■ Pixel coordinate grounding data
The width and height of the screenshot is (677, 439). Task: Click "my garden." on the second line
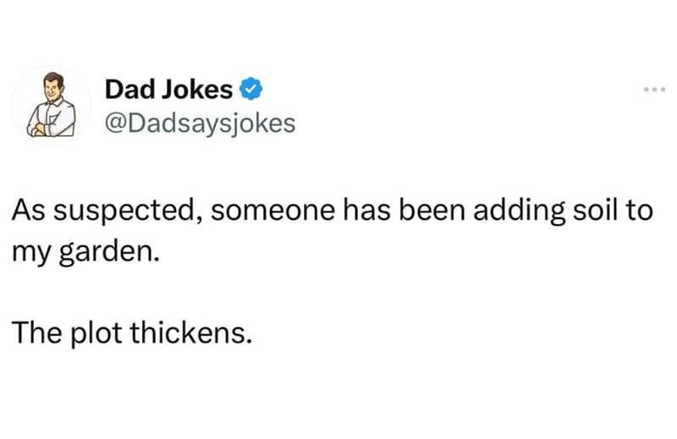coord(85,253)
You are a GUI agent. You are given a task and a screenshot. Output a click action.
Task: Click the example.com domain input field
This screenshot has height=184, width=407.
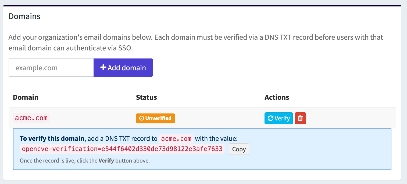[x=51, y=68]
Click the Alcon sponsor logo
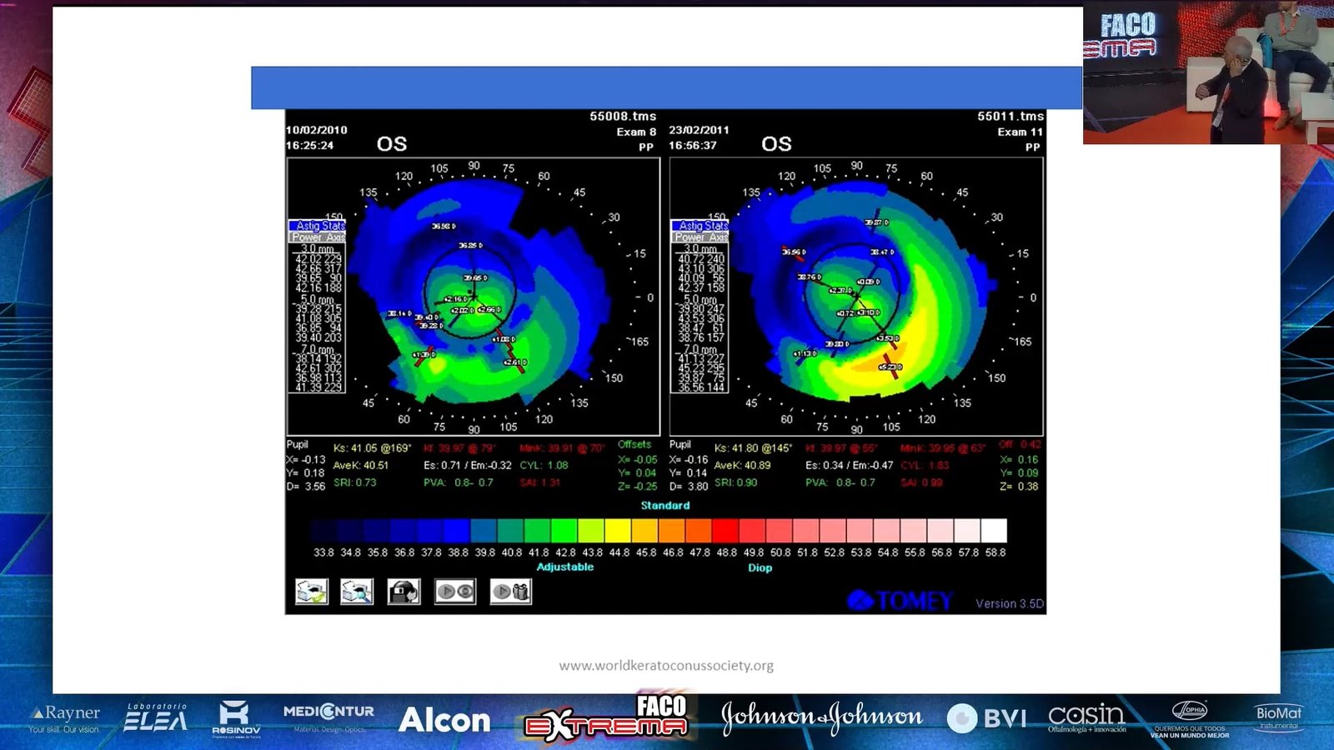The height and width of the screenshot is (750, 1334). click(444, 720)
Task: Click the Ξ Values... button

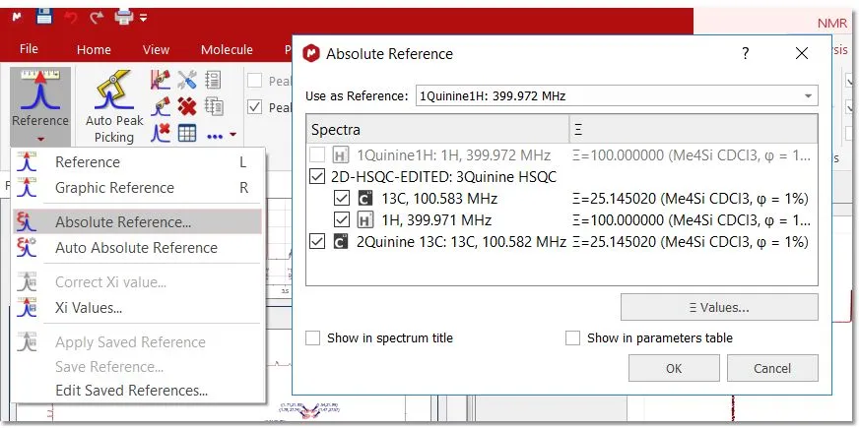Action: tap(719, 307)
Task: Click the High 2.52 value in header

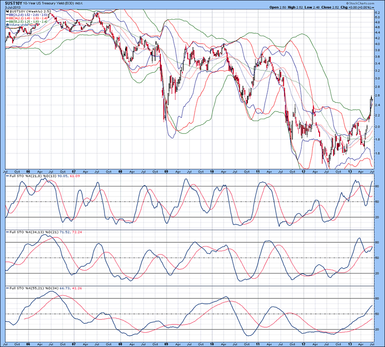Action: [x=299, y=8]
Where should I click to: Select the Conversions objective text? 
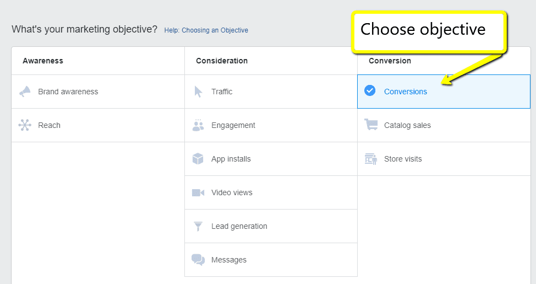405,92
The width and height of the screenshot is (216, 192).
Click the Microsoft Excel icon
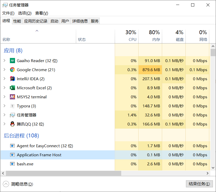point(12,88)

■ WHAT YOU WILL DO
Write out exactly, please, the lines that start at the one containing "Task: Click the High 2.52 value in header" and run through the final line of the entries, both included, leaving pictures out.

■ RESPONSE FOR THIS EXERCISE
Task: Click the High 2.52 value in header

Action: [x=299, y=8]
Where should I click to: Select the Conversions objective text? 
405,92
The width and height of the screenshot is (216, 192).
Click the Microsoft Excel icon
point(12,88)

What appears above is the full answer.